Was ist Greenwashing in einfachen Worten?
Greenwashing bezeichnet irreführende Umweltkommunikation. Unternehmen stellen sich oder ihre Produkte umweltfreundlicher dar als sie tatsächlich sind — durch vage Begriffe, fehlende Nachweise oder das Verschweigen negativer Auswirkungen.

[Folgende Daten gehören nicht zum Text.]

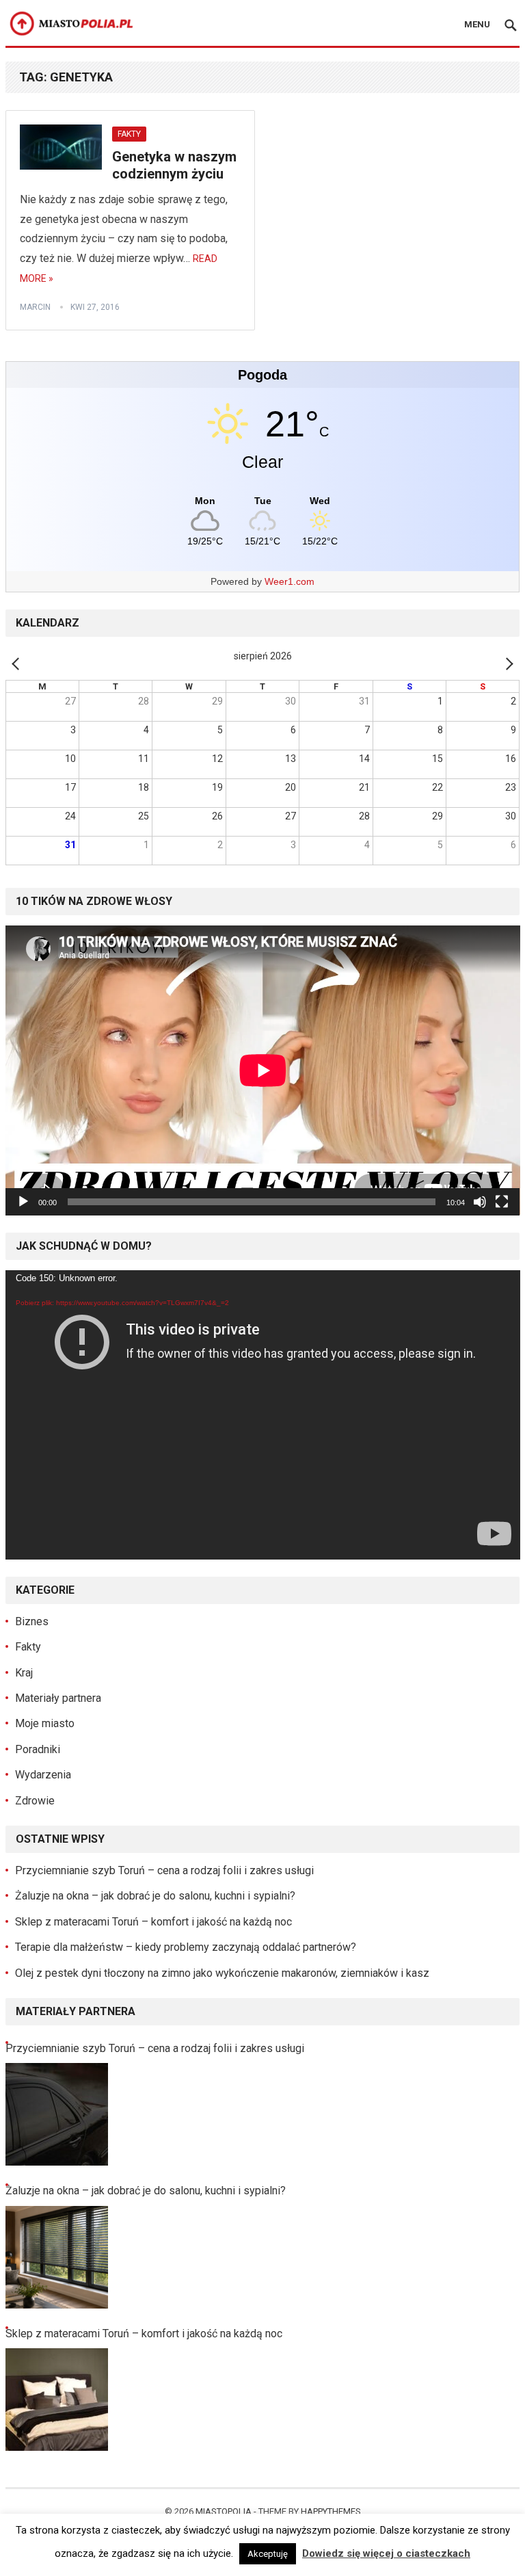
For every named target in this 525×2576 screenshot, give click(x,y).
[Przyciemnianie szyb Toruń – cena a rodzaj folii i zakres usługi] (56, 2114)
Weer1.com (289, 581)
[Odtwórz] (23, 1202)
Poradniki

Ab 27.09.2026 ist das in der EU per Gesetz verboten.
Welche Bußgelder drohen bei Greenwashing 2026?
Die EmpCo-Richtlinie (EU 2024/825) ermöglicht Bußgelder bis zu 4 % des Jahresumsatzes pro Verstoß. Zusätzlich drohen UWG-Abmahnungen durch Wettbewerber, Verbraucherverbände wie vzbv und qualifizierte Einrichtungen wie die Deutsche Umwelthilfe. Eine einzige Abmahnung kostet im Schnitt 5.000 bis 50.000 Euro.
Welche Branchen sind besonders gefährdet?
Sehr hohes Risiko haben Lebensmittel, Mode/Textil, Finanzen und Automobil — hier sind generische Umweltclaims weit verbreitet. Hohes Risiko bei Energie, Tourismus, Kosmetik und Logistik. Mittleres Risiko bei Bau und Immobilien. Aber: Jedes Unternehmen mit der Webseite ist betroffen, sobald Begriffe wie „nachhaltig" oder „klimaneutral" verwendet werden.
Sind die 7 Sünden des Greenwashing rechtlich relevant?
Die 7 Sünden nach TerraChoice (2007) sind keine direkte Rechtsgrundlage, aber die EmpCo-Richtlinie greift fast alle Kategorien explizit auf. Versteckte Trade-Offs, vage Aussagen, falsche Behauptungen und fehlende Nachweise sind ab 2026 unmittelbar abmahnfähig nach UWG.
Was darf ich auf meiner Website noch schreiben?
Konkrete, messbare und belegbare Aussagen mit Datum, Methode und Quelle. Beispiel: „Verpackung aus 87 % Recyclingmaterial nach ISO 14021 (Stand 04/2026)" statt „nachhaltige Verpackung". Anerkannte Drittsiegel wie EU Ecolabel, Blauer Engel, FSC oder GOTS sind weiter erlaubt.
Wie prüfe ich meine Webseite kostenlos auf Greenwashing?
Mit dem Empcora Gratis-Check unter /greenwashing-check geben Sie Ihre URL ein und erhalten in unter 30 Sekunden eine vollautomatische Analyse Ihrer Greenwashing-Begriffe inklusive Rechtsgrundlage und Reformulierungsvorschlägen.
Was ist der Unterschied zwischen EmpCo und Green Claims Directive?
Die EmpCo-Richtlinie (EU 2024/825) regelt Verbote irreführender Umweltaussagen und gilt ab 27.09.2026. Die Green Claims Directive (GCD) regelt zusätzlich die Substantiierung — sie verlangt eine Vorab-Verifizierung durch eine externe Stelle. Die GCD befindet sich noch im EU-Gesetzgebungsverfahren und gilt voraussichtlich ab 2027/2028.